日本弁護士連合会は2017年に「ステルス・マーケティングの規制に関する意見書」を出している。「不当景品類及び不当表示防止法の第5条第3号に基づく内閣総理大臣の指定に追加すべき項目」をあげている。法規制の対象にすべきという大きな趣旨のもとで、「事業者が第三者をして表示を行わせるにあたって、金銭の支払いその他の経済的利益を提供しているにもかかわらず、その事実を表示しないもの」、これを加えるべきと求めている。重ねて聞くが、日本弁護士連合会が言うところの「金銭の支払いその他の経済的利益を提供しているにもかかわらず、その事実を表示しないもの」に、今回の契約、事案はあたらないのか。

(→市長公室長)いまご指摘の日弁連さんの問題提起については「中立的な第三者の意見であるかのように誤認されること」そのものを問題視されているものと考えており、今回の我々のツイートについては、先ほども申し上げた通り、「盛り上げ隊」というものをもって一定のそういう関係性を示しているものと認識している。ただ、今回多くの方から、「京都市の広告であることが分からない」というようなご意見も多々、ご批判も数多く頂戴している。こうしたお声をしっかり受け止め、多くの皆様にご理解いただけるような発信の仕方を検討してまいりたい。

◆加藤議員/「京都市がやってる広告だということが分からない」という市民の意見を踏まえたいとの答弁だが、今回一連の、るる述べたような、「疑惑をまねくような行為を自治体としてやった」という自覚はあるか。

(→市長公室長)我々は先ほども申したように、一定の認識のもとに、考えて発信したというふうに考えている。

===

取り組む問題:
[A] 次の(i)〜(iii)が本文の内容と一致するかどうかを「はい」か「いいえ」で答え、判断の根拠となる本文の語句をそのまま引用してください。
(i) 日本弁護士連合会は2017年にステルス・マーケティングの規制に関する意見書を出した。
(ii) 市長公室長は、京都市の広告であることが分からないという意見は寄せられていないと述べた。
(iii) 市長公室長は、「盛り上げ隊」という表現によって一定の関係性を示していると認識している。
[B] 本文を「日本弁護士連合会は2017年」を含む箇所から書き写し、「したというふうに考えている。」の語句まで写したところで終えてください。

===

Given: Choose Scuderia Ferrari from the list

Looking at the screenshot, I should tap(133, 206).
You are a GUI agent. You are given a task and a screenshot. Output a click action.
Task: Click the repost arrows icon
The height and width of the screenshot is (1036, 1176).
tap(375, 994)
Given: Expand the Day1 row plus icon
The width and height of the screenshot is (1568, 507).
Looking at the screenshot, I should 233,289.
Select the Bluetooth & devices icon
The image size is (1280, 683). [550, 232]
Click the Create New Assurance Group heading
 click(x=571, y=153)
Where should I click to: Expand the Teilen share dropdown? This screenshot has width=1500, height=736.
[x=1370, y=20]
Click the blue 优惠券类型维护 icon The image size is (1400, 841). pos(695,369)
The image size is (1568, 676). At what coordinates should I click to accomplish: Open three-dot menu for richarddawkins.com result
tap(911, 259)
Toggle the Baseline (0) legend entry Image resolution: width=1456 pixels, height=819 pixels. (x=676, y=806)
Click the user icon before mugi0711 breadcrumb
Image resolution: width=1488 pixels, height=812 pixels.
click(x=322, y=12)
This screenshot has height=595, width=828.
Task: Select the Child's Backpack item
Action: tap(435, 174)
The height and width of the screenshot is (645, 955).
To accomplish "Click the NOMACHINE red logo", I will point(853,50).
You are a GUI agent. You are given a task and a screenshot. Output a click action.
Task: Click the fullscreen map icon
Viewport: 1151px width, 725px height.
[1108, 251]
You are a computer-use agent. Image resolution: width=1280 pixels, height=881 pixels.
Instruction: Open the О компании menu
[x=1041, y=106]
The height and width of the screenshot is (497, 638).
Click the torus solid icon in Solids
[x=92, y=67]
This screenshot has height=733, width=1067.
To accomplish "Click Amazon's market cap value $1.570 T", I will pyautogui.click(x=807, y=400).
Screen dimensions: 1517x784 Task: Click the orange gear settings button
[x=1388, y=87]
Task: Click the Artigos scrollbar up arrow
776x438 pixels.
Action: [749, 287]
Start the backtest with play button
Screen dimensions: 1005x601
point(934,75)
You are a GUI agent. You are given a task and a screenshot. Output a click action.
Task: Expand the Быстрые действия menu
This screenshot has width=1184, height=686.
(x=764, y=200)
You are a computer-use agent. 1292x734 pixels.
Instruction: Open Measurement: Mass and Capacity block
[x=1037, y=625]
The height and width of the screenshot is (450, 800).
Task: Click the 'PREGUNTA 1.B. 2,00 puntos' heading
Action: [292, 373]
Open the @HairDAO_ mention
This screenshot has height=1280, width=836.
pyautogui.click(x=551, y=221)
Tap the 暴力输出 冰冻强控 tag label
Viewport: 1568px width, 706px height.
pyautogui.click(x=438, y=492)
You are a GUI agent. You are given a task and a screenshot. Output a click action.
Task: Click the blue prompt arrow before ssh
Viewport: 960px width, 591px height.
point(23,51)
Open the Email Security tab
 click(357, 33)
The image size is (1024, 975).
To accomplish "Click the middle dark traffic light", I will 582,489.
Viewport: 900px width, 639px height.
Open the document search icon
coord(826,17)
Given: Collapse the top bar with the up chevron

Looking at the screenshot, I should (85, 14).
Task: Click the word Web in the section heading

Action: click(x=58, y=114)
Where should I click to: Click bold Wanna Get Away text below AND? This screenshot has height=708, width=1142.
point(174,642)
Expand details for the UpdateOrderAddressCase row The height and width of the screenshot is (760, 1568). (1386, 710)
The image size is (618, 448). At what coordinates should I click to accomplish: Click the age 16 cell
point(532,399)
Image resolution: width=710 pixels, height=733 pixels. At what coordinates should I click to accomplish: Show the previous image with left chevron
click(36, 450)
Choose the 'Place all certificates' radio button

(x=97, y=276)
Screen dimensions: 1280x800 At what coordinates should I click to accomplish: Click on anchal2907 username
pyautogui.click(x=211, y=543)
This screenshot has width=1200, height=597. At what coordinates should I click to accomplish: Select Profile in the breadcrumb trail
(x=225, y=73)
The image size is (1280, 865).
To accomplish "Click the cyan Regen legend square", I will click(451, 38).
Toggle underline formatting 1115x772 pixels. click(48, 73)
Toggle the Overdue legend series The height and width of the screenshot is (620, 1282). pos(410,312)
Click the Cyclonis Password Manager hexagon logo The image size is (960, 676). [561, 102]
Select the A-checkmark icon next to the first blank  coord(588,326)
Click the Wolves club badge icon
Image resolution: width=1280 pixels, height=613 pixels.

===

本演習の解答:
[A]
(i) はい。「日本弁護士連合会は2017年に「ステルス・マーケティングの規制に関する意見書」を出している」
(ii) いいえ。「「京都市の広告であることが分からない」というようなご意見も多々、ご批判も数多く頂戴している」
(iii) はい。「「盛り上げ隊」というものをもって一定のそういう関係性を示しているものと認識している」

[B]
日本弁護士連合会は2017年に「ステルス・マーケティングの規制に関する意見書」を出している。「不当景品類及び不当表示防止法の第5条第3号に基づく内閣総理大臣の指定に追加すべき項目」をあげている。法規制の対象にすべきという大きな趣旨のもとで、「事業者が第三者をして表示を行わせるにあたって、金銭の支払いその他の経済的利益を提供しているにもかかわらず、その事実を表示しないもの」、これを加えるべきと求めている。重ねて聞くが、日本弁護士連合会が言うところの「金銭の支払いその他の経済的利益を提供しているにもかかわらず、その事実を表示しないもの」に、今回の契約、事案はあたらないのか。

(→市長公室長)いまご指摘の日弁連さんの問題提起については「中立的な第三者の意見であるかのように誤認されること」そのものを問題視されているものと考えており、今回の我々のツイートについては、先ほども申し上げた通り、「盛り上げ隊」というものをもって一定のそういう関係性を示しているものと認識している。ただ、今回多くの方から、「京都市の広告であることが分からない」というようなご意見も多々、ご批判も数多く頂戴している。こうしたお声をしっかり受け止め、多くの皆様にご理解いただけるような発信の仕方を検討してまいりたい。

◆加藤議員/「京都市がやってる広告だということが分からない」という市民の意見を踏まえたいとの答弁だが、今回一連の、るる述べたような、「疑惑をまねくような行為を自治体としてやった」という自覚はあるか。

(→市長公室長)我々は先ほども申したように、一定の認識のもとに、考えて発信したというふうに考えている。